4) Britain

It is worth noting that the function of conveying alcoholic drinks is also reflected in the names of two British goddesses: Latis, mentioned in two inscriptions from Cumbria, and Braciaca, honoured in a military dedication from Derbyshire (see map, fig. 19).

a) Latis (‘Intoxicating Drink’)

The first inscription to the goddess Latis is engraved on an altar discovered in 1843 near the ruins of a fort at Fallsteads, which is situated to the south of Burgh-by-Sands, near Hadrian’s Wall: Deae Lati Lucius Vrsei(us), ‘To the goddess Latis, Lucius Urseius (set this up)’ (fig. 12).2353 The dedicator has Latin names and bears the duo nomina of Roman citizens.

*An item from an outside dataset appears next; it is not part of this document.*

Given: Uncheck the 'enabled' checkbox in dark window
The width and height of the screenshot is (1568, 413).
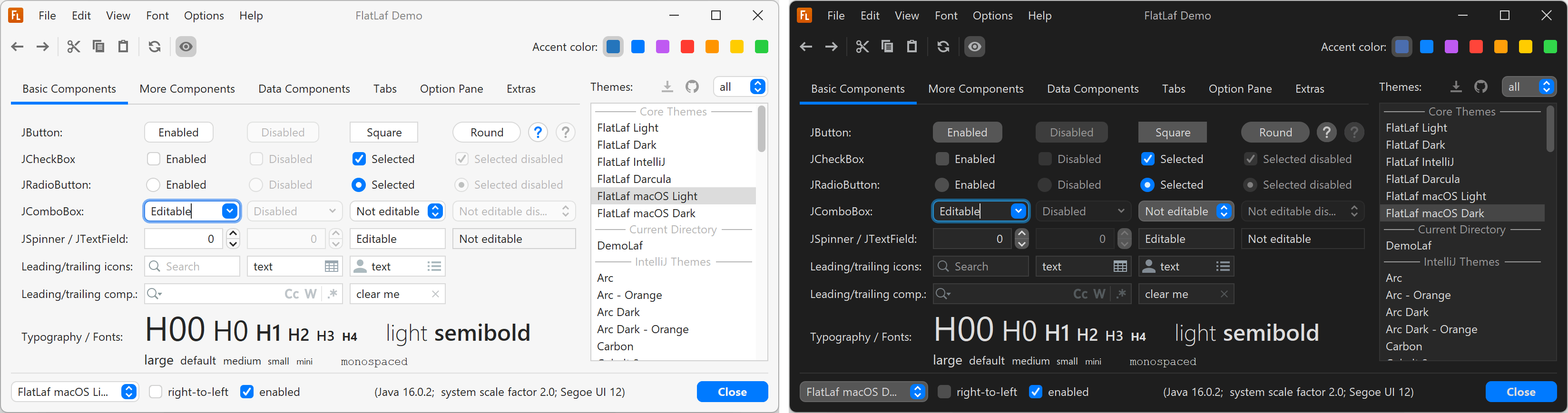Looking at the screenshot, I should pos(1035,392).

The second inscription was found in 1873 at Birdoswald, which is also located near Hadrian’s Wall: Di(a)e Lat[i], ‘To the goddess Latis’ (fig. 12).2354 On the back of the altar, a jug and a patera* are engraved.

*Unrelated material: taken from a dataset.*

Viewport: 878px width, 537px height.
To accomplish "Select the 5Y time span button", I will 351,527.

Fig. 12: Inscriptions to the goddess Latis, found in Fallsteads and Birdoswald (Hadrian’s Wall). In Carlisle Museum.
Fig. 12: Inscriptions to the goddess Latis, found in Fallsteads and Birdoswald (Hadrian’s Wall). In Carlisle Museum. RIB 2043 & 1897.

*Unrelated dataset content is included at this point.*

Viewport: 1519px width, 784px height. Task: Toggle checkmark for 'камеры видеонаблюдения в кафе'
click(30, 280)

It can be assumed that Latis, if based on lǎti- with a short ‘a’, is to be related to Old Irish laith, ‘ale, intoxicating drink’ or ‘swamp’ and laithirt, ‘drunkenness’ or ‘addicted to drunkenness’; Welsh llad, ‘ale, intoxicating drink’ or ‘mud’-; Latin latex, ‘liquid’; and Greek látaks, ‘a glass of wine which is almost empty’. These words come from an IE root *lat- which can either mean both ‘wet’, ‘damp’ or ‘swamp’, and ‘drink’ or ‘fluid’, which explains why the Irish, Welsh and Breton words have two different meanings, either referring to water, or to an intoxicating beverage.2355 It follows that, on the one hand, Latis can mean ‘Goddess of the Bog/Pool’, and thus be a deity of watery places, which is quite conceivable since the two inscriptions were discovered in stations and since there is a River Latis in the Plain of the Po.2356 On the other hand, Latis can mean the ‘Intoxicating Drink’ and be a goddess of intoxication, like Medb.2357 It is even more probable, given that a jug, bespeaking her function of pouring drinks, is engraved on the back of the altar found at Birdoswald.


RIB 2043 = CIL VII, 938. The altar was found about a mile south of Kirkbampton, and about three miles south-west of Burg-by-Sands, to which it probably belongs. Burg-by-Sands is located to the west of Carlisle.


RIB 1897 = CIL VII, 1348.


Delamarre, 2003, p. 197 ; Olmsted, 1994, p. 371 ; Anwyll, 1906, p. 47.


Holder, ACS, t. 2, p. 150.


Olmsted, 1994, p. 371 ; Sterckx, 1995, p. 94 ; Ross, 1996, pp. 235, 276 ; Green, 1992a, p. 130.